Whereas senior master photographer Hermann Fischer represented the pioneering generation during the post-war years, Walter Wissenbach was at the peak of bird photography, all by himself, during the 50s and up into the 70s in Germany .

 

One of my “earlier” (1954) remote controls before there were modernized electric wireless remote control releases. I cut an opening into the center of a roll of toilette paper and on it there was a 250-gram weight above a match. If I pulled on the string at a distance of 100 m, the match would be pulled out, the weight fell onto a wire trigger, pushed it in and set off the shutter of the Agfa Box 6x9 right next to it.  You put flash powder into the pan on top of the box.  Actually, I should have gotten a Nobel Prize for this ingenious construction.  

 

Kingfisher is feeding his fledgling  
Photo: Fritz Pölking

Eltings Mühlenbach in the Hüttruper Heide (Hüttrup Heath) close to Greven (1975). 
Olympus OM-1, 2.8/135 mm, Agfapan-400, tripod, camouflage tent.

Small format cameras, lenses and even film material were improving constantly while the great era of black and white photography was coming to a definite end. The first motorized winders were already available.  

 

Some important Stages

1955 is when modern times began as far as equipment in wildlife/nature photography was concerned, the Noflexar 5.6/400 mm, which represented the highest standard until later on the lenses with internal focus (AF) and TTL (through the lens metering) came onto the market.

1960-1980 The first zoom lenses slow and not very good, were already available in 1960. This changed, became much better with improved light conditions in the 80s and the wildlife / nature photographers started to become more acquainted with it.

1980 the first photo back packs (or rucksacks) that made our lives much easier were available.

1980 we were also introduced to the first split filters with which we finally were able to bridge the contrast of the dark Tundra in the foreground and the snowy mountains in the background.

1985 we got the AF (auto focus) in the SLR (Single Lens Reflex) cameras and Minolta was the first company that brought a 2.8/300 mm and 4.0/600 mm lens with the AF onto the market.

1985 the DX (Digital Index) encoding came and we stopped exposing the 200 Kodachrome, i.e. 25 ISO.

1990 is when Adobe-Photoshop 1.0 came, but no wildlife/nature photographer took any notice at all of it.

1991 the first digital SLR from Kodak with 1.3 mega pixels was available for Photojournalists.

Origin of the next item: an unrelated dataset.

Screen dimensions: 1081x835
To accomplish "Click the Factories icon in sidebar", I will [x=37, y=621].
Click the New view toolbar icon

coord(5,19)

1993 the first Coolscan from Nikon, the most common used slide scanner among wildlife/nature photographers was available, today it is called Nikon Super Coolscan 5000 ED.

1994 the first tripods made of carbon fiber that make life easier for us and keeps frostbite from our hands came out.

1995 we got the first lens with a stabilizer, the 4-5.6/75-300 mm Canon EF

2004 was the time the first professional digital Canon-SLR for wildlife/nature photographers came out, the EOS 1 D Mark II

2005, the year of the first professional digital Nikon-SLR for wildlife/nature photographers, the D2x.